OSLO, iNews.id - CEO produsen pupuk Yara International Svein Tore Holsether mengatakan, dunia sedang menuju krisis pangan yang bisa mempengaruhi jutaan orang. Hal ini imbas perang Rusia-Ukraina.
Harga gas mencapai rekor, sehingga memaksa Yara International membatasi produksi amonia dan urea di Eropa hingga 45 persen dari kapasitas. Pengurangan produksi ini bisa memberi efek lanjutan terhadap pasokan pangan dunia.

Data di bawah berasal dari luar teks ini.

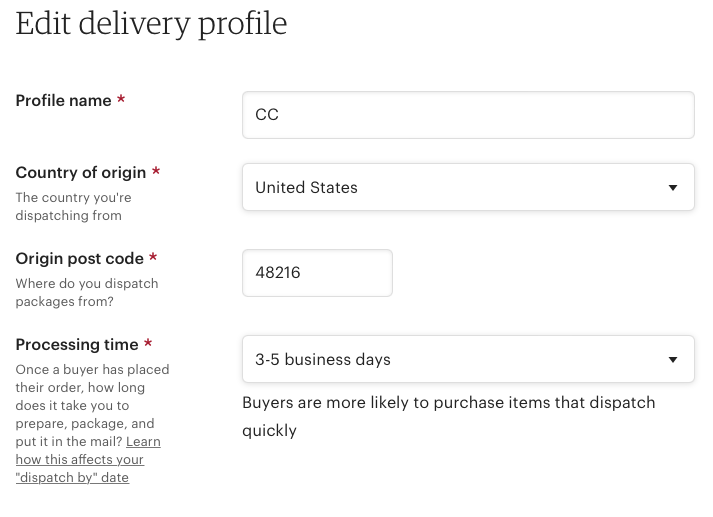
Task: Focus the Origin post code field
Action: (317, 273)
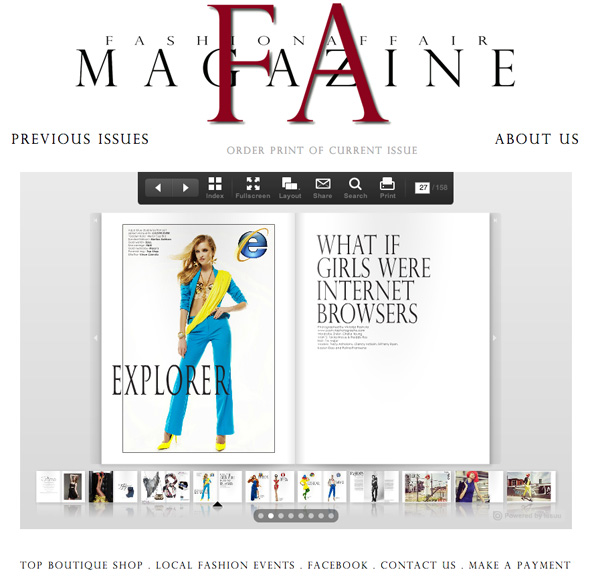Print the current publication
The height and width of the screenshot is (586, 590).
point(387,188)
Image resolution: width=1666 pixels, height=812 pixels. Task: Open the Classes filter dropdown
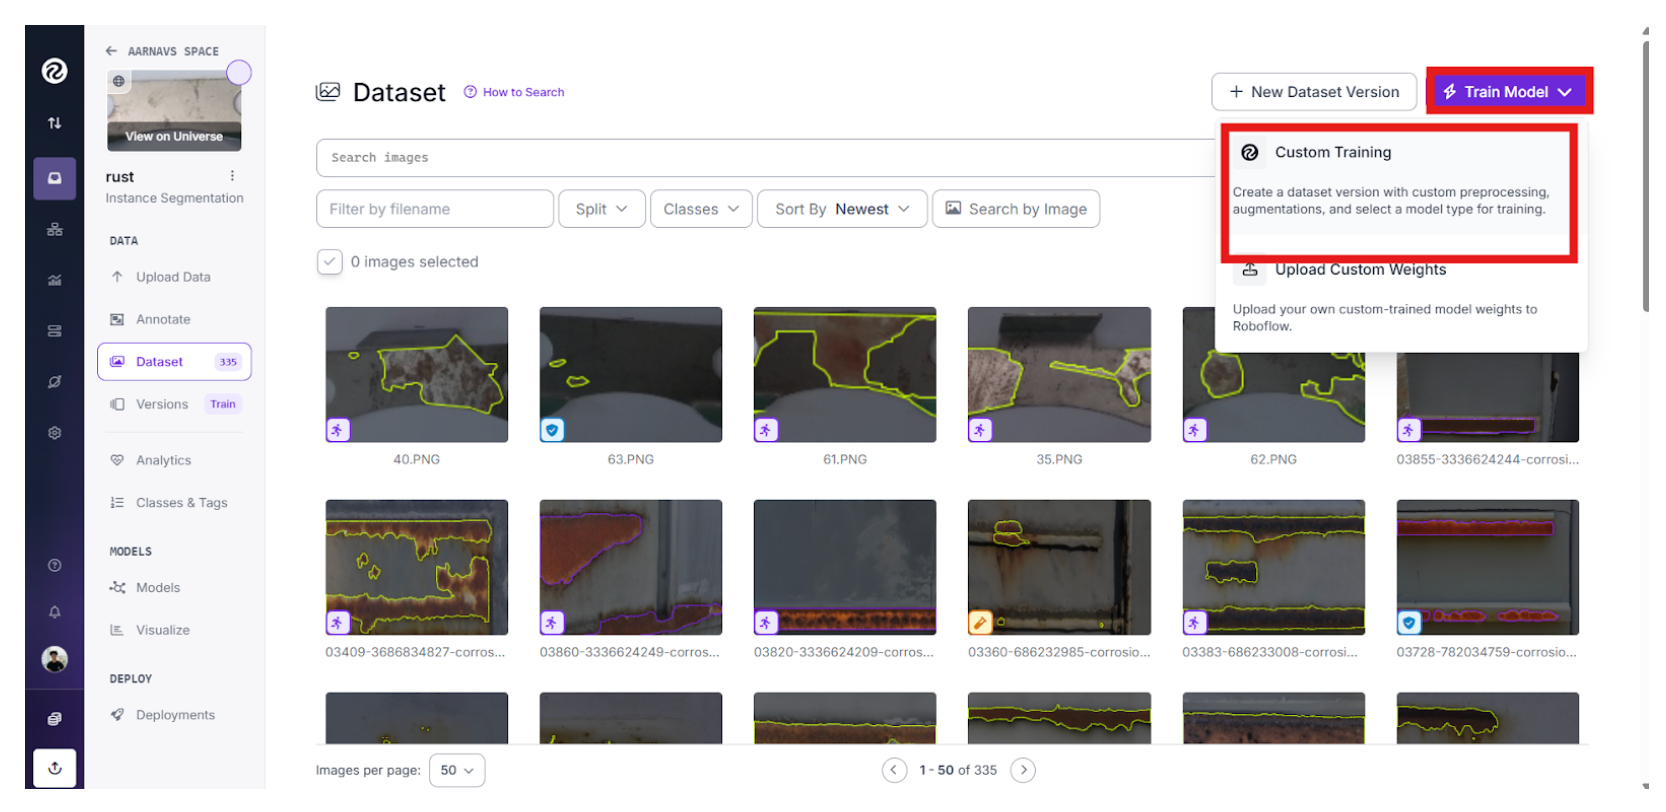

"Ini bukan soal apakah kita akan mengalami krisis pangan, tapi seberapa parah krisis itu," kata dia, dikutip dari CNN Business, Selasa (15/3/2022).
Dua minggu setelah Rusia menginvasi Ukraina, harga produk pertanian utama yang diproduksi di kawasan itu melonjak, terutama gandum. Pasokan dari Rusia dan Ukraina, yang bersama-sama menyumbang hampir 30 persen dari perdagangan gandum global, kini terancam. Harga gandum global mencapai titik tertinggi sepanjang masa pada awal pekan lalu.
Masalah utama lainnya adalah akses ke pupuk. Penting bagi petani untuk mencapai target produksi mereka untuk tanaman, tidak pernah lebih mahal, karena ekspor dari Rusia terhenti. Output di Eropa juga turun karena melonjaknya harga gas alam, bahan utama pupuk berbasis nitrogen seperti urea.
Situasi ini menjadi alarm bagi para ahli kesehatan global. Harga jagung, kedelai, dan minyak sayur juga melonjak.
Menteri pertanian negara-negara G7 mengatakan pada akhir pekan lalu, mereka tetap bertekad untuk melakukan apa yang diperlukan untuk mencegah dan menanggapi krisis pangan. Namun karena khawatir kekurangan pangan, negara-negara tersebut memprioritaskan kebutuhan dalam negerinya.
Mesir baru saja melarang ekspor gandum, tepung, lentil dan kacang-kacangan di tengah meningkatnya kekhawatiran atas cadangan makanan di negara bagian terpadat di dunia Arab itu. Indonesia juga memperketat pembatasan ekspor minyak sawit, yang merupakan komponen dalam minyak goreng serta kosmetik dan beberapa barang kemasan seperti cokelat. Mereka adalah produsen produk terbesar di dunia.
Para menteri G7 meminta negara-negara untuk menjaga pasar makanan dan pertanian mereka tetap terbuka dan untuk menjaga dari tindakan pembatasan yang tidak dapat dibenarkan pada ekspor mereka.
"Setiap kenaikan lebih lanjut dalam harga pangan dan volatilitas di pasar internasional dapat mengancam ketahanan pangan dan gizi pada skala global, terutama di antara yang paling rentan yang tinggal di lingkungan dengan ketahanan pangan yang rendah," kata mereka dalam sebuah pernyataan.